I am developing an ATACseq pipeline using Genrich to run with Snakemake.
The fact is that Genrich allows to call peaks from more than one replicate in the same step, avoiding additional steps (i.e. IDR).
In Snakemake, I have found the way to return all the samples I want (i.e. replicates from one condition) at the same time, but Genrich asks for comma-separated files as input or space-separated files if each file is quoted.
Normally, the input return a list of space-separated files (i.e. file1 file2 file3), and since I don't know how I can make it return comma-separated files, I tried to quote them.
In theory, after Snakemake version 5.8.0, you can refer to the input as {input:q}
in the rule's shell command to return the quoted input, as said here.
However, in my case, the returned input is not quoted.

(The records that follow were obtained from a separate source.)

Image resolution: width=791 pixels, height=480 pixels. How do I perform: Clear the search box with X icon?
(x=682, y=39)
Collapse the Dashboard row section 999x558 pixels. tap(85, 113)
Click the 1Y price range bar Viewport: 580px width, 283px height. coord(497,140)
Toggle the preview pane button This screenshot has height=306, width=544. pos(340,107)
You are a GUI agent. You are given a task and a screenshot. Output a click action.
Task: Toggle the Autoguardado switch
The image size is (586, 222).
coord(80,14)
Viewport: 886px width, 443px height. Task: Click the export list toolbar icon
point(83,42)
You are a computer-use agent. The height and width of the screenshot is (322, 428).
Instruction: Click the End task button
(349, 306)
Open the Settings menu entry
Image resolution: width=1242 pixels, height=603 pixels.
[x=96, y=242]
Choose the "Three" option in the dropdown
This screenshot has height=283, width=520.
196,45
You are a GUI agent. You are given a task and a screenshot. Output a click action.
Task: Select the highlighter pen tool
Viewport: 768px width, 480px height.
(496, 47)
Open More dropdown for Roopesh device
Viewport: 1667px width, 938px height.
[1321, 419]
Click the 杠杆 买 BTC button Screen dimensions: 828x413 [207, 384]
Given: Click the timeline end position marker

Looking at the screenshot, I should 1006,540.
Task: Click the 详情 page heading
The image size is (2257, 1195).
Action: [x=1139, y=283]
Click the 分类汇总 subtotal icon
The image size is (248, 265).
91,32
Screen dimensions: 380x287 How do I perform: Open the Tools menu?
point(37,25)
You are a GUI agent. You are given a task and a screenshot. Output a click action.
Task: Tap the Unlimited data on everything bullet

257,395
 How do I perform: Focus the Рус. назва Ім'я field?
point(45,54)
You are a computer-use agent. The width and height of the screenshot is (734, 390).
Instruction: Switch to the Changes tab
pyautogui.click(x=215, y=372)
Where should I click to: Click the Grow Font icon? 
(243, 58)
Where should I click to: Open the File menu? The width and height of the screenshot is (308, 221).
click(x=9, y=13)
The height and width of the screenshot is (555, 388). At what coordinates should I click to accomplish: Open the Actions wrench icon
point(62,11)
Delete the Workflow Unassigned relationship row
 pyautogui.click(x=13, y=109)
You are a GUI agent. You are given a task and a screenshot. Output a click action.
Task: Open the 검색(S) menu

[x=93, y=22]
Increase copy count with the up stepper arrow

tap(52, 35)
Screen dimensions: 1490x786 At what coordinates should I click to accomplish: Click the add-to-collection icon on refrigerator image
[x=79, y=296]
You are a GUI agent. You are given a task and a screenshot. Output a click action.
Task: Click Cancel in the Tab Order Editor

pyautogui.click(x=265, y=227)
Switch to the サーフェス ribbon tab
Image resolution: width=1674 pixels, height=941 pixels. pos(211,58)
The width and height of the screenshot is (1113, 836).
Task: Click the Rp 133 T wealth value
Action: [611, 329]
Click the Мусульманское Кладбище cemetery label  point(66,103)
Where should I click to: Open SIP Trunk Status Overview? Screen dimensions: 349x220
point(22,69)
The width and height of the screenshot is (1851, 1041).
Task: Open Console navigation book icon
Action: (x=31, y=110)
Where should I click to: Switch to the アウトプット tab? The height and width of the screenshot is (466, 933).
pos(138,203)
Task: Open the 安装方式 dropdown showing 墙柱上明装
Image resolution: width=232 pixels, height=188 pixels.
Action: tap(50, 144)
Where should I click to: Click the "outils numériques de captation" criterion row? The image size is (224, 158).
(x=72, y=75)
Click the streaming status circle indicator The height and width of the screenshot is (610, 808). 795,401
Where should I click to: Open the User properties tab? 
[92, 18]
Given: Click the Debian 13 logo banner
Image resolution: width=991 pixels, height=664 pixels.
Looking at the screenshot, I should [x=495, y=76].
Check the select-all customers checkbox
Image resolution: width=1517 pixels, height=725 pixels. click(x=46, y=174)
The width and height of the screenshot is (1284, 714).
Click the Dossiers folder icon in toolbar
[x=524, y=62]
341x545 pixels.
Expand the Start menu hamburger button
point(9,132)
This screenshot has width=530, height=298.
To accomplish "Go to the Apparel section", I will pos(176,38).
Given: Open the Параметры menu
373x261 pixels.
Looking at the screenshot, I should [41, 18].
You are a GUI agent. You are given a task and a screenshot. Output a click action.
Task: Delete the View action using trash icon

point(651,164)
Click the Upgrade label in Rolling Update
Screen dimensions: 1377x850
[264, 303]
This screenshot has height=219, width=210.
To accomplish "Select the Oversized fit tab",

I have created a test rule to see how the input is returned:
rule genrich_merge_test:
input:
lambda w: expand("{condition}.sorted.bam", condition = SAMPLES.loc[SAMPLES["CONDITION"] == w.condition].NAME),
output:
"{condition}_peaks.narrowPeak",
shell:
"""
echo {input:q} > {output}
"""
And the returned input, which is stored in the output file is:
rep1.sorted.bam rep2.sorted.bam
Does someone know how to solve this and return the quoted input or return a list of comma-separated files instead of space-separated files?
Thank you.
Assuming your input filenames do not contain spaces (and if they do I strongly encourage avoiding them), you can simply put the list of files in quotes, you don't need to quote each file in the list:
rule genrich:
input:
t= ['a.bam', 'b.bam'],
...
shell:
r"""
Genrich -t '{input.t}' ...
"""
(Note single quotes around '{input.t}'
)